Datensätze zum Auffinden von Elementen
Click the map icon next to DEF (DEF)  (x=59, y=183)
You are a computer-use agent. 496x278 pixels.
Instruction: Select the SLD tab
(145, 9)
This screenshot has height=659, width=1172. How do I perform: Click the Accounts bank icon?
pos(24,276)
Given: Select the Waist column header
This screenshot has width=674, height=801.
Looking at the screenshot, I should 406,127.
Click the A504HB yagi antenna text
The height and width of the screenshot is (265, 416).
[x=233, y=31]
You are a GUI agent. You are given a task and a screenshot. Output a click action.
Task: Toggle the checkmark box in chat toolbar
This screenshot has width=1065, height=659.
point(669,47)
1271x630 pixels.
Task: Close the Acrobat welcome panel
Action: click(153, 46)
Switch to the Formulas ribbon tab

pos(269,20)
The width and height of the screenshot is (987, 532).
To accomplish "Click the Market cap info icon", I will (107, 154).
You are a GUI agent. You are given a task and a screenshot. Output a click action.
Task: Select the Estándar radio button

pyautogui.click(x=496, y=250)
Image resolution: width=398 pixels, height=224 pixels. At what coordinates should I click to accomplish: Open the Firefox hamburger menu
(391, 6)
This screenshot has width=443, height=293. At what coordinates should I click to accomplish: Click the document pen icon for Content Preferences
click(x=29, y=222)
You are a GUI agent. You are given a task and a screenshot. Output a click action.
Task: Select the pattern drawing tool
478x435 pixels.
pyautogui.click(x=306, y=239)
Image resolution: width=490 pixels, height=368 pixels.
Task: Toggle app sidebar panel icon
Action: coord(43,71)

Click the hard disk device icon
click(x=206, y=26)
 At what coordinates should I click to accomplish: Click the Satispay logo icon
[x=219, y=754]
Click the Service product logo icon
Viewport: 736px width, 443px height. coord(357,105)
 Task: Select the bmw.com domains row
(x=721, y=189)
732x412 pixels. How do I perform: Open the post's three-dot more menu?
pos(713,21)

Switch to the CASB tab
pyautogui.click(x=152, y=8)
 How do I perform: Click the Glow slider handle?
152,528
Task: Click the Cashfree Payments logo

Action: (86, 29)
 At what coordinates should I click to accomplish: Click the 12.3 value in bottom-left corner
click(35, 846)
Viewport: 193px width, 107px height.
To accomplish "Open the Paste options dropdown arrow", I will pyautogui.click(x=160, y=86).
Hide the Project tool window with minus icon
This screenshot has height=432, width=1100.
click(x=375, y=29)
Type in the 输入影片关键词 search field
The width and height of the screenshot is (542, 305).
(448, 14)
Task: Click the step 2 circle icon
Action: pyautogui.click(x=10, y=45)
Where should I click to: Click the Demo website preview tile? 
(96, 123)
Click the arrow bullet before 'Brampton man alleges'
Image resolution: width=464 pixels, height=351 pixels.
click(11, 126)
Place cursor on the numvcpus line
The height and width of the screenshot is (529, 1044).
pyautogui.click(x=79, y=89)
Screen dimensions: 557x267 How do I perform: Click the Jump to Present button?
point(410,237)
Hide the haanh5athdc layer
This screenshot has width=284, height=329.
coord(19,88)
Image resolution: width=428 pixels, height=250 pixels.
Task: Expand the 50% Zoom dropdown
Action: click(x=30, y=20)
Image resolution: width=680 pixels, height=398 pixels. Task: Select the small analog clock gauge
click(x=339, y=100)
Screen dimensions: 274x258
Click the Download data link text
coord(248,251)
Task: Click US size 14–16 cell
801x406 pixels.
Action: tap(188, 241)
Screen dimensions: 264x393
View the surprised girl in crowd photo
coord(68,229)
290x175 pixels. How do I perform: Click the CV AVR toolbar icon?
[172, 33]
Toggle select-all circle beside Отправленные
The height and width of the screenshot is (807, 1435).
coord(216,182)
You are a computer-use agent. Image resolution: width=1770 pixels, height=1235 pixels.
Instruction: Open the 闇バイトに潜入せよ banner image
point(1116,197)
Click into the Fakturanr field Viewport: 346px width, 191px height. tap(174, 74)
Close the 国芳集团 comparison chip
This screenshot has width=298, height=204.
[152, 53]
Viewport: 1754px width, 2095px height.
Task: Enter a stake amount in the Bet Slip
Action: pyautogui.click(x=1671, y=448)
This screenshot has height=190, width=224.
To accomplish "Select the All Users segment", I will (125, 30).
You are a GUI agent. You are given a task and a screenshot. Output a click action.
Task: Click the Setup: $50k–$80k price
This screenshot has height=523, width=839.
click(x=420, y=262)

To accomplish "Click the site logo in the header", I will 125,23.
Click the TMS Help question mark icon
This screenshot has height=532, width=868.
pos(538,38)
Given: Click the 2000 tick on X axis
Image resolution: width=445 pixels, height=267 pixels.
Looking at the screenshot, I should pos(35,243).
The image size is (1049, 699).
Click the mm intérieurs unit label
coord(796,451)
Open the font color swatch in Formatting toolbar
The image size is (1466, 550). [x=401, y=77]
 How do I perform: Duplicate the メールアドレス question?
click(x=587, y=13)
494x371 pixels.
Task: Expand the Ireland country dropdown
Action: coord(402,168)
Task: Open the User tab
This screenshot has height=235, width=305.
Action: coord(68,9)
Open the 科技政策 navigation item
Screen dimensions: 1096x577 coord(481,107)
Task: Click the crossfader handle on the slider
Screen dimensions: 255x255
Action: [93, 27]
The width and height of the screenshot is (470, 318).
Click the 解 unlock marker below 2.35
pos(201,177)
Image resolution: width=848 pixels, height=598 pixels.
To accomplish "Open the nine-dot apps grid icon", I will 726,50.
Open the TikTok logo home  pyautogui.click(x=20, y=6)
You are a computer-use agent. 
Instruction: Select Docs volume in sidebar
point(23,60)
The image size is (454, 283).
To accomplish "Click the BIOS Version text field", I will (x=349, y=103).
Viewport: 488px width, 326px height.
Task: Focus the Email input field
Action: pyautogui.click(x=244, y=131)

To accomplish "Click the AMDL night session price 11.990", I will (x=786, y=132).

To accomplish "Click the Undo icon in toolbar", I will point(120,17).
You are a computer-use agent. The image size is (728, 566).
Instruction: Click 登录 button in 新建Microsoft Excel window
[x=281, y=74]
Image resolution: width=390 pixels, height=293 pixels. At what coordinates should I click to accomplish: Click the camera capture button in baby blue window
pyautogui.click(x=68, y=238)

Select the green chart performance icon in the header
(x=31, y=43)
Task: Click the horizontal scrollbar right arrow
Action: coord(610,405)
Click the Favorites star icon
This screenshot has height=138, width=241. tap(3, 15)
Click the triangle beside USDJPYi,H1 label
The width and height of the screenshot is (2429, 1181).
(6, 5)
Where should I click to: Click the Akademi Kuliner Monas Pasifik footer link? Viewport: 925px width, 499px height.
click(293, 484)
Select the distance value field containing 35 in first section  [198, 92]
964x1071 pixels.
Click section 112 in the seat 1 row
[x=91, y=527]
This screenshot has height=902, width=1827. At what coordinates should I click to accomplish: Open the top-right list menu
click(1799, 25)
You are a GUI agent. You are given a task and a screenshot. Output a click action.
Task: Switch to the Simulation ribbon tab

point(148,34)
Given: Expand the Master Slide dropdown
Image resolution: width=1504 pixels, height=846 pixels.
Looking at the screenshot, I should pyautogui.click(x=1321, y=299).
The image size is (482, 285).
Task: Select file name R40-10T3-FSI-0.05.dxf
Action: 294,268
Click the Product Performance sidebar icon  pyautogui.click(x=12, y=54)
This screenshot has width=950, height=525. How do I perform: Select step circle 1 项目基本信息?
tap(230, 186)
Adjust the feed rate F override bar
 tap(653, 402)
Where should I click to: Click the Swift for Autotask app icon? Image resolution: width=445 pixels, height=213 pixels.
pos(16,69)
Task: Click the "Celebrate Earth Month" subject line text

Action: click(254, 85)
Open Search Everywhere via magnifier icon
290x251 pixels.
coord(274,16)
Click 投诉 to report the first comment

### AUFGABE:
Schreibe die obigen Daten vollständig und Zeile für Zeile unverändert nieder.

### AUSGEARBEITETE LÖSUNG:
Click the map icon next to DEF (DEF)  (x=59, y=183)
You are a computer-use agent. 496x278 pixels.
Instruction: Select the SLD tab
(145, 9)
This screenshot has height=659, width=1172. How do I perform: Click the Accounts bank icon?
pos(24,276)
Given: Select the Waist column header
This screenshot has width=674, height=801.
Looking at the screenshot, I should 406,127.
Click the A504HB yagi antenna text
The height and width of the screenshot is (265, 416).
[x=233, y=31]
You are a GUI agent. You are given a task and a screenshot. Output a click action.
Task: Toggle the checkmark box in chat toolbar
This screenshot has width=1065, height=659.
point(669,47)
1271x630 pixels.
Task: Close the Acrobat welcome panel
Action: click(153, 46)
Switch to the Formulas ribbon tab

pos(269,20)
The width and height of the screenshot is (987, 532).
To accomplish "Click the Market cap info icon", I will (107, 154).
You are a GUI agent. You are given a task and a screenshot. Output a click action.
Task: Select the Estándar radio button

pyautogui.click(x=496, y=250)
Image resolution: width=398 pixels, height=224 pixels. At what coordinates should I click to accomplish: Open the Firefox hamburger menu
(391, 6)
This screenshot has width=443, height=293. At what coordinates should I click to accomplish: Click the document pen icon for Content Preferences
click(x=29, y=222)
You are a GUI agent. You are given a task and a screenshot. Output a click action.
Task: Select the pattern drawing tool
478x435 pixels.
pyautogui.click(x=306, y=239)
Image resolution: width=490 pixels, height=368 pixels.
Task: Toggle app sidebar panel icon
Action: coord(43,71)

Click the hard disk device icon
click(x=206, y=26)
 At what coordinates should I click to accomplish: Click the Satispay logo icon
[x=219, y=754]
Click the Service product logo icon
Viewport: 736px width, 443px height. coord(357,105)
 Task: Select the bmw.com domains row
(x=721, y=189)
732x412 pixels. How do I perform: Open the post's three-dot more menu?
pos(713,21)

Switch to the CASB tab
pyautogui.click(x=152, y=8)
 How do I perform: Click the Glow slider handle?
152,528
Task: Click the Cashfree Payments logo

Action: (86, 29)
 At what coordinates should I click to accomplish: Click the 12.3 value in bottom-left corner
click(35, 846)
Viewport: 193px width, 107px height.
To accomplish "Open the Paste options dropdown arrow", I will pyautogui.click(x=160, y=86).
Hide the Project tool window with minus icon
This screenshot has height=432, width=1100.
click(x=375, y=29)
Type in the 输入影片关键词 search field
The width and height of the screenshot is (542, 305).
(448, 14)
Task: Click the step 2 circle icon
Action: pyautogui.click(x=10, y=45)
Where should I click to: Click the Demo website preview tile? 
(96, 123)
Click the arrow bullet before 'Brampton man alleges'
Image resolution: width=464 pixels, height=351 pixels.
click(11, 126)
Place cursor on the numvcpus line
The height and width of the screenshot is (529, 1044).
pyautogui.click(x=79, y=89)
Screen dimensions: 557x267 How do I perform: Click the Jump to Present button?
point(410,237)
Hide the haanh5athdc layer
This screenshot has width=284, height=329.
coord(19,88)
Image resolution: width=428 pixels, height=250 pixels.
Task: Expand the 50% Zoom dropdown
Action: click(x=30, y=20)
Image resolution: width=680 pixels, height=398 pixels. Task: Select the small analog clock gauge
click(x=339, y=100)
Screen dimensions: 274x258
Click the Download data link text
coord(248,251)
Task: Click US size 14–16 cell
801x406 pixels.
Action: tap(188, 241)
Screen dimensions: 264x393
View the surprised girl in crowd photo
coord(68,229)
290x175 pixels. How do I perform: Click the CV AVR toolbar icon?
[172, 33]
Toggle select-all circle beside Отправленные
The height and width of the screenshot is (807, 1435).
coord(216,182)
You are a computer-use agent. Image resolution: width=1770 pixels, height=1235 pixels.
Instruction: Open the 闇バイトに潜入せよ banner image
point(1116,197)
Click into the Fakturanr field Viewport: 346px width, 191px height. tap(174, 74)
Close the 国芳集团 comparison chip
This screenshot has width=298, height=204.
[152, 53]
Viewport: 1754px width, 2095px height.
Task: Enter a stake amount in the Bet Slip
Action: pyautogui.click(x=1671, y=448)
This screenshot has height=190, width=224.
To accomplish "Select the All Users segment", I will (125, 30).
You are a GUI agent. You are given a task and a screenshot. Output a click action.
Task: Click the Setup: $50k–$80k price
This screenshot has height=523, width=839.
click(x=420, y=262)

To accomplish "Click the site logo in the header", I will 125,23.
Click the TMS Help question mark icon
This screenshot has height=532, width=868.
pos(538,38)
Given: Click the 2000 tick on X axis
Image resolution: width=445 pixels, height=267 pixels.
Looking at the screenshot, I should pos(35,243).
The image size is (1049, 699).
Click the mm intérieurs unit label
coord(796,451)
Open the font color swatch in Formatting toolbar
The image size is (1466, 550). [x=401, y=77]
 How do I perform: Duplicate the メールアドレス question?
click(x=587, y=13)
494x371 pixels.
Task: Expand the Ireland country dropdown
Action: coord(402,168)
Task: Open the User tab
This screenshot has height=235, width=305.
Action: coord(68,9)
Open the 科技政策 navigation item
Screen dimensions: 1096x577 coord(481,107)
Task: Click the crossfader handle on the slider
Screen dimensions: 255x255
Action: [93, 27]
The width and height of the screenshot is (470, 318).
Click the 解 unlock marker below 2.35
pos(201,177)
Image resolution: width=848 pixels, height=598 pixels.
To accomplish "Open the nine-dot apps grid icon", I will 726,50.
Open the TikTok logo home  pyautogui.click(x=20, y=6)
You are a computer-use agent. 
Instruction: Select Docs volume in sidebar
point(23,60)
The image size is (454, 283).
To accomplish "Click the BIOS Version text field", I will (x=349, y=103).
Viewport: 488px width, 326px height.
Task: Focus the Email input field
Action: pyautogui.click(x=244, y=131)

To accomplish "Click the AMDL night session price 11.990", I will (x=786, y=132).

To accomplish "Click the Undo icon in toolbar", I will point(120,17).
You are a computer-use agent. The image size is (728, 566).
Instruction: Click 登录 button in 新建Microsoft Excel window
[x=281, y=74]
Image resolution: width=390 pixels, height=293 pixels. At what coordinates should I click to accomplish: Click the camera capture button in baby blue window
pyautogui.click(x=68, y=238)

Select the green chart performance icon in the header
(x=31, y=43)
Task: Click the horizontal scrollbar right arrow
Action: coord(610,405)
Click the Favorites star icon
This screenshot has height=138, width=241. tap(3, 15)
Click the triangle beside USDJPYi,H1 label
The width and height of the screenshot is (2429, 1181).
(6, 5)
Where should I click to: Click the Akademi Kuliner Monas Pasifik footer link? Viewport: 925px width, 499px height.
click(293, 484)
Select the distance value field containing 35 in first section  [198, 92]
964x1071 pixels.
Click section 112 in the seat 1 row
[x=91, y=527]
This screenshot has height=902, width=1827. At what coordinates should I click to accomplish: Open the top-right list menu
click(1799, 25)
You are a GUI agent. You are given a task and a screenshot. Output a click action.
Task: Switch to the Simulation ribbon tab

point(148,34)
Given: Expand the Master Slide dropdown
Image resolution: width=1504 pixels, height=846 pixels.
Looking at the screenshot, I should pyautogui.click(x=1321, y=299).
The image size is (482, 285).
Task: Select file name R40-10T3-FSI-0.05.dxf
Action: 294,268
Click the Product Performance sidebar icon  pyautogui.click(x=12, y=54)
This screenshot has width=950, height=525. How do I perform: Select step circle 1 项目基本信息?
tap(230, 186)
Adjust the feed rate F override bar
 tap(653, 402)
Where should I click to: Click the Swift for Autotask app icon? Image resolution: width=445 pixels, height=213 pixels.
pos(16,69)
Task: Click the "Celebrate Earth Month" subject line text

Action: click(254, 85)
Open Search Everywhere via magnifier icon
290x251 pixels.
coord(274,16)
Click 投诉 to report the first comment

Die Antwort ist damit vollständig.